>>>>
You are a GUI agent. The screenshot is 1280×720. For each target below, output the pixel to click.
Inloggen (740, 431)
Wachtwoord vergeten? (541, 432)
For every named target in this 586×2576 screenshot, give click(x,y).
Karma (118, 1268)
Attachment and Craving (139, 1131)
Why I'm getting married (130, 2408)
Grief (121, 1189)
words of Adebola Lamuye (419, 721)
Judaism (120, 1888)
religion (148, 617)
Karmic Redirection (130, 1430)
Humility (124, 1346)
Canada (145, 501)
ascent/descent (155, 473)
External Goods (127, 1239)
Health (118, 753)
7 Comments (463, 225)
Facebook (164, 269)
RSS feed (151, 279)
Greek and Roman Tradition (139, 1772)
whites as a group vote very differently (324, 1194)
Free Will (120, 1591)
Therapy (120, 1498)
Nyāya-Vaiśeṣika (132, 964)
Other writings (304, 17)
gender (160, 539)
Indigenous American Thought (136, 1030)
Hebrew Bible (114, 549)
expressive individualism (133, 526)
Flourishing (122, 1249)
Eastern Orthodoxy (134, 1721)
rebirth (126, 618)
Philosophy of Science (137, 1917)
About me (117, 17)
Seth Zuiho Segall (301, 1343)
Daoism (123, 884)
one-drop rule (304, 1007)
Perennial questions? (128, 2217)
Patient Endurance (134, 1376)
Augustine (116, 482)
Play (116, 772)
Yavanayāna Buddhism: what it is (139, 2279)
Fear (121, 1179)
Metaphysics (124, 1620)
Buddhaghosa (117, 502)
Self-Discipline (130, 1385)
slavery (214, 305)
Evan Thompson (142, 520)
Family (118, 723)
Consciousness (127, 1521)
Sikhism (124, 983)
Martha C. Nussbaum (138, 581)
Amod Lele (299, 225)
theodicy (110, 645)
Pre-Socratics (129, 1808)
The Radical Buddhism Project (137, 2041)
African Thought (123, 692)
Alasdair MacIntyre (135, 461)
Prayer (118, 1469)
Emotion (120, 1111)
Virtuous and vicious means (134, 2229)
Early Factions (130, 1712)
<<<<
## WORK INSTRUCTIONS
From the line that contains "Prayer (118, 1469)" down to the last line of the material above, copy every line word for word, both ends included.

## RESPONSE TO THIS EXERCISE
Prayer (118, 1469)
Emotion (120, 1111)
Virtuous and vicious means (134, 2229)
Early Factions (130, 1712)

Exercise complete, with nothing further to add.